[Reproducible-commits] [diffoscope] 03/11: Make the tlsh module optional
Jérémy Bobbio
lunar at moszumanska.debian.org
Sat Nov 7 16:29:01 UTC 2015
This is an automated email from the git hooks/post-receive script.
lunar pushed a commit to branch master
in repository diffoscope.
commit 76b2d063f2983da31fe8751fff110a59d8169835
Author: Jérémy Bobbio <lunar at debian.org>
Date: Sat Nov 7 15:57:21 2015 +0100
Make the tlsh module optional
tlsh is currently not available on PyPI. So let's make it optional
so we can eventually make diffoscope available there.
---
diffoscope/__main__.py | 8 ++++++++
diffoscope/comparators/__init__.py | 7 +++++--
diffoscope/comparators/binary.py | 36 ++++++++++++++++++++----------------
tests/comparators/test_utils.py | 9 +++++++++
4 files changed, 42 insertions(+), 18 deletions(-)

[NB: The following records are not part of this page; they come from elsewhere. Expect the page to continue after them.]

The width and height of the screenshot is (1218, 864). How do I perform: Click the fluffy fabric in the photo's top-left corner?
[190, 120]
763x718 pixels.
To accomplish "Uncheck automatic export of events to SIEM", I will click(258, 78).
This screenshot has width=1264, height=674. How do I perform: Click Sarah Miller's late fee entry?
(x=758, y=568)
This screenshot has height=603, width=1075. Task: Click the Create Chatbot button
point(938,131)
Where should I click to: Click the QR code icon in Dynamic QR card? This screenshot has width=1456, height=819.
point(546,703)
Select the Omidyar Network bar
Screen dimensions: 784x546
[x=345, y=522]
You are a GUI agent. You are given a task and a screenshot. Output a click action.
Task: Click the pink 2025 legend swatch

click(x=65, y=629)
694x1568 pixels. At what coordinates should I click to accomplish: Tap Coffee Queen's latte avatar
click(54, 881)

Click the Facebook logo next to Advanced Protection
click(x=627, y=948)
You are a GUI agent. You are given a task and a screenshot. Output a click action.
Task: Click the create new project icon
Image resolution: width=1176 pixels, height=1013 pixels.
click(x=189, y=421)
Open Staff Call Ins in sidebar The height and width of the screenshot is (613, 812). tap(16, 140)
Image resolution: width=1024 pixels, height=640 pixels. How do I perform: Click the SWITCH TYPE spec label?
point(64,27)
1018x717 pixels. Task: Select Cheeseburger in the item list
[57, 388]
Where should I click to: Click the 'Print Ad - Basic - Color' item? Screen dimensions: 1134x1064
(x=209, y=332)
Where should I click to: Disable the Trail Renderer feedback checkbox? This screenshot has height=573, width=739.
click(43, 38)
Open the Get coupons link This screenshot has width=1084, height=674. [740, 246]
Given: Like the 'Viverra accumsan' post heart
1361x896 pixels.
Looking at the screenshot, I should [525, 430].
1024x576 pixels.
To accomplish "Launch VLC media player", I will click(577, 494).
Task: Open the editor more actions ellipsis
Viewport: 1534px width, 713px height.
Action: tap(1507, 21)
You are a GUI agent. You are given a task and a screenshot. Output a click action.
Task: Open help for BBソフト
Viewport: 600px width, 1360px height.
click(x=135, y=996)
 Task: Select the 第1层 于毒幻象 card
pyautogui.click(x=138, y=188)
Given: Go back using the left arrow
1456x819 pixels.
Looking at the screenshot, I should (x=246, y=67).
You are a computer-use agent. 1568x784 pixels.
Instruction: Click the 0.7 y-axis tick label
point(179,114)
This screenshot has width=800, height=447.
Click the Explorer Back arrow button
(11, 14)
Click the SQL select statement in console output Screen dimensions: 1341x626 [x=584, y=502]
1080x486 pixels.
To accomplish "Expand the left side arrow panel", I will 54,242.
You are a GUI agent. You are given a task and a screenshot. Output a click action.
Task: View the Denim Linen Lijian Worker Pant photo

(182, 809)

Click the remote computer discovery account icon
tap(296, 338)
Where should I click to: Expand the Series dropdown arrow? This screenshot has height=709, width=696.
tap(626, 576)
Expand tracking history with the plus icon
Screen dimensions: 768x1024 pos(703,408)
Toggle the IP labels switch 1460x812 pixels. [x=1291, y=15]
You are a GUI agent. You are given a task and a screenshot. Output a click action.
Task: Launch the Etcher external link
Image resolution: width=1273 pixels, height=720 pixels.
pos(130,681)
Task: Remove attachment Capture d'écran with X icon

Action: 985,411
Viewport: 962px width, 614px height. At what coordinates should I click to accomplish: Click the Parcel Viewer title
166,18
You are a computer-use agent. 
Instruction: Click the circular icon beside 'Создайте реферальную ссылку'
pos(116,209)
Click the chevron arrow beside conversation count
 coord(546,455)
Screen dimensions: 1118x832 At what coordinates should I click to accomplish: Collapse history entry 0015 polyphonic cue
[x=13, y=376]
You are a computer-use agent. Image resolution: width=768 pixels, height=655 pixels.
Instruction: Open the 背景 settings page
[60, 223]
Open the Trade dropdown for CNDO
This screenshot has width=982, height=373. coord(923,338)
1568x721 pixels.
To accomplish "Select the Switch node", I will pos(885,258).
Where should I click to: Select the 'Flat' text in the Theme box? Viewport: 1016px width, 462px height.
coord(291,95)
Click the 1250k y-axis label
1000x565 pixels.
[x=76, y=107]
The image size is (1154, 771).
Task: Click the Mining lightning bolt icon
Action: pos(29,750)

diff --git a/diffoscope/__main__.py b/diffoscope/__main__.py
index 5048c36..ecb784c 100644
--- a/diffoscope/__main__.py
+++ b/diffoscope/__main__.py
@@ -26,6 +26,10 @@ import os
import signal
import sys
import traceback
+try:
+ import tlsh
+except ImportError:
+ tlsh = None
from diffoscope import logger, VERSION, set_locale
import diffoscope.comparators
from diffoscope.config import Config
@@ -73,6 +77,8 @@ def create_parser():
help='link to an extra CSS for the HTML report')
parser.add_argument('file1', help='first file to compare')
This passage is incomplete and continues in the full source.